The 2-year-old girl was made subject to care and placement orders and had been placed for adoption with Mr and Mrs A for 16 months. They applied for an adoption order.
The child's three older siblings remained living with their father under supervision orders. The father was granted permission to oppose the adoption order application and the Court of Appeal allowed the father's appeal out of time against the care and placement orders. It now fell to be determined whether the welfare of the child would be best met by reunification with her birth family or by adoption by Mr and Mrs A.

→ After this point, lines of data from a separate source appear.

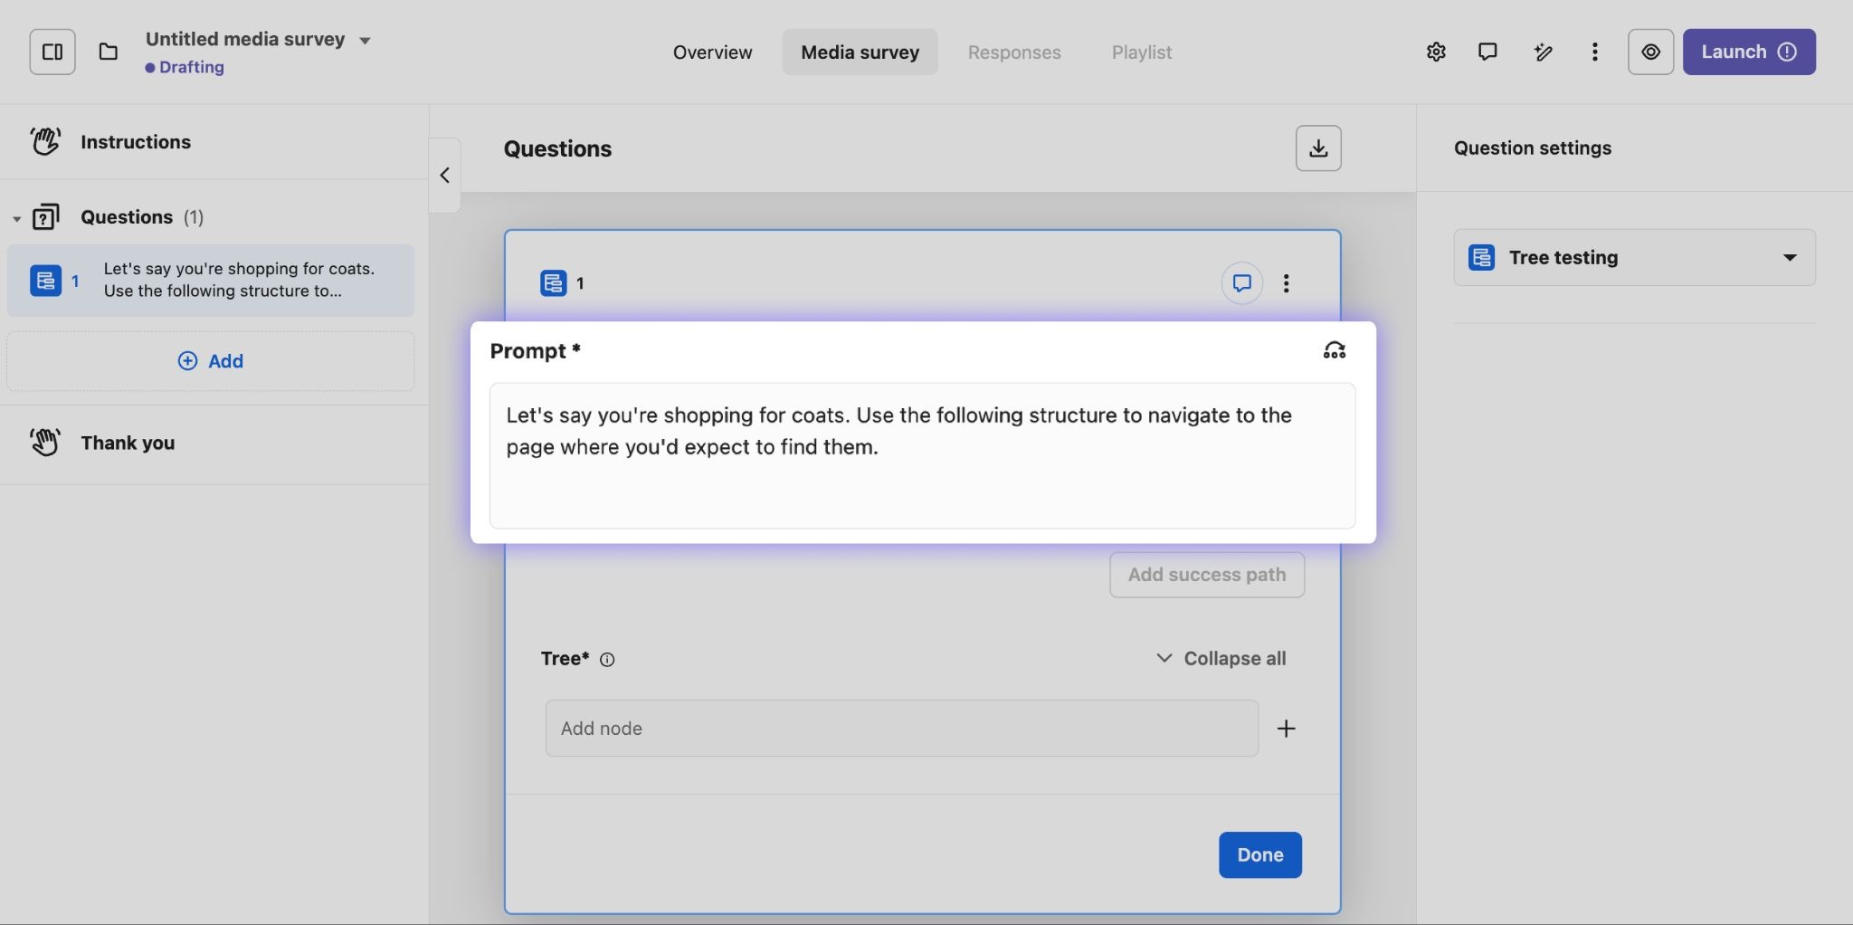Click the Prompt text-to-speech icon
The width and height of the screenshot is (1853, 925).
coord(1334,351)
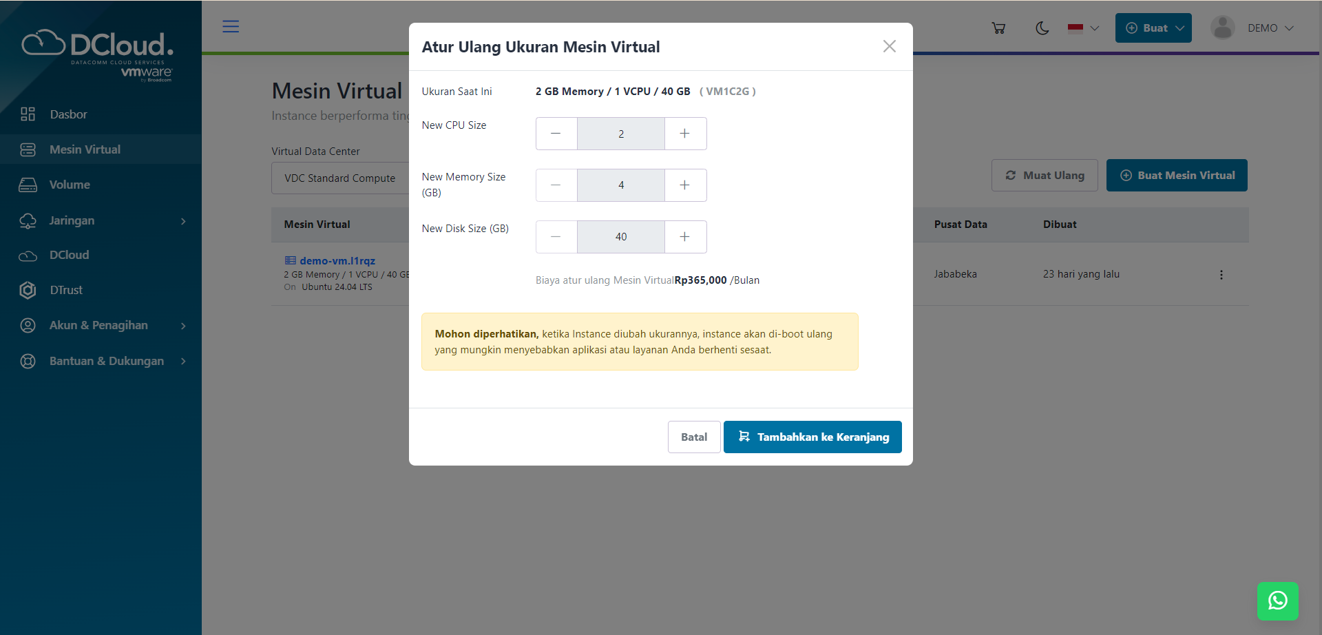Click Tambahkan ke Keranjang button

coord(812,437)
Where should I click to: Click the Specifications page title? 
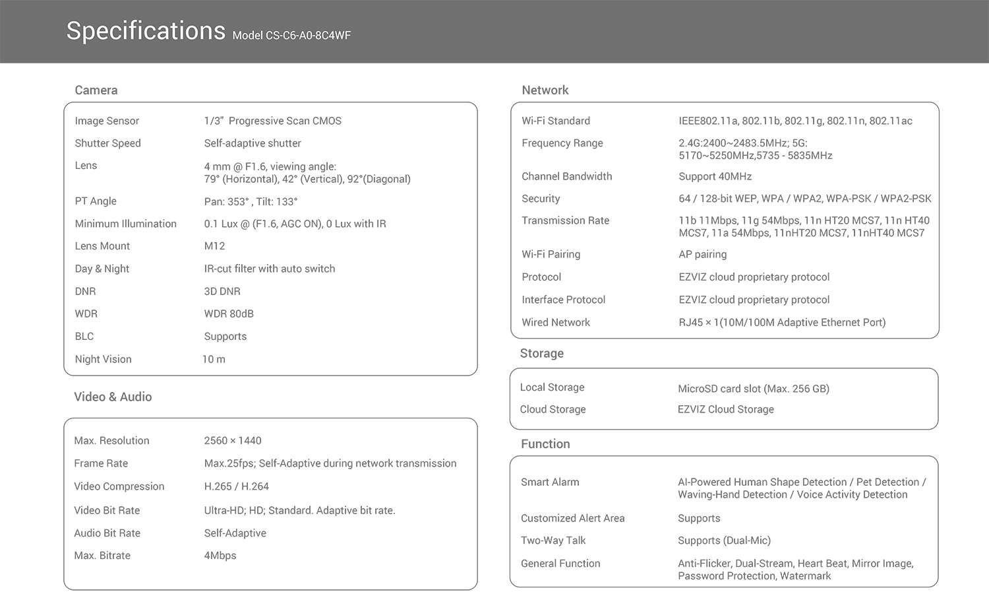click(146, 31)
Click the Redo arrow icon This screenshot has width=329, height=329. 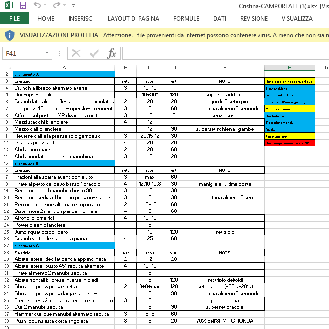[57, 6]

The judge found that the factual matrix leading to the final orders was at the lower end of the threshold criteria required to make a care order. With the paramountcy of the child's welfare being the overriding consideration and having regard to the welfare checklist and the judgment of Re B  UKSC 33 the child would be returned to her father's care. The case had been finely balanced and the standard of care being offered by the adopters was very high. Although there were obvious risks in moving the child to her birth family, the possible harm she would experience was likely to only be in the short to medium term and was capable of being overcome with professional support. This had to be balanced with the likely difficulties the child would face if she had to later come to terms with the circumstances of her adoption and the denial of the opportunity to be raised with her siblings.
The father was found to be capable of supporting the child through the short-term transition and the difficulties of adjustment were not sufficient to deny the child her place within her family of origin. This was not a case where nothing else would do.
It was regrettable that the child's siblings' views were not put before the court particularly so because their Art 8 European Convention rights were clearly engaged and the court was obliged to have regard to their wishes and feelings pursuant to s 1(4)(f)(iii) of the Adoption and Children Act 2002. It could, however, be safely assumed that they would wish for their sister to be returned to them. Case No: UQ12C00161/SD14C00594 Neutral Citation Number:  EWHC 2039 (Fam)
IN THE HIGH COURT OF JUSTICE FAMILY DIVISION
IN THE MATTER OF AN ADOPTION APPLICATION IN THE MATTER OF THE CHILDREN ACT 1989 IN THE MATTER OF THE ADOPTION AND CHILDREN ACT 2002 AND IN THE MATTER OF W (A Girl)
Royal Courts of Justice Strand London WC2A 2LL
MS JUSTICE RUSSELL
In re W (Adoption application: Reunification with Family of Origin)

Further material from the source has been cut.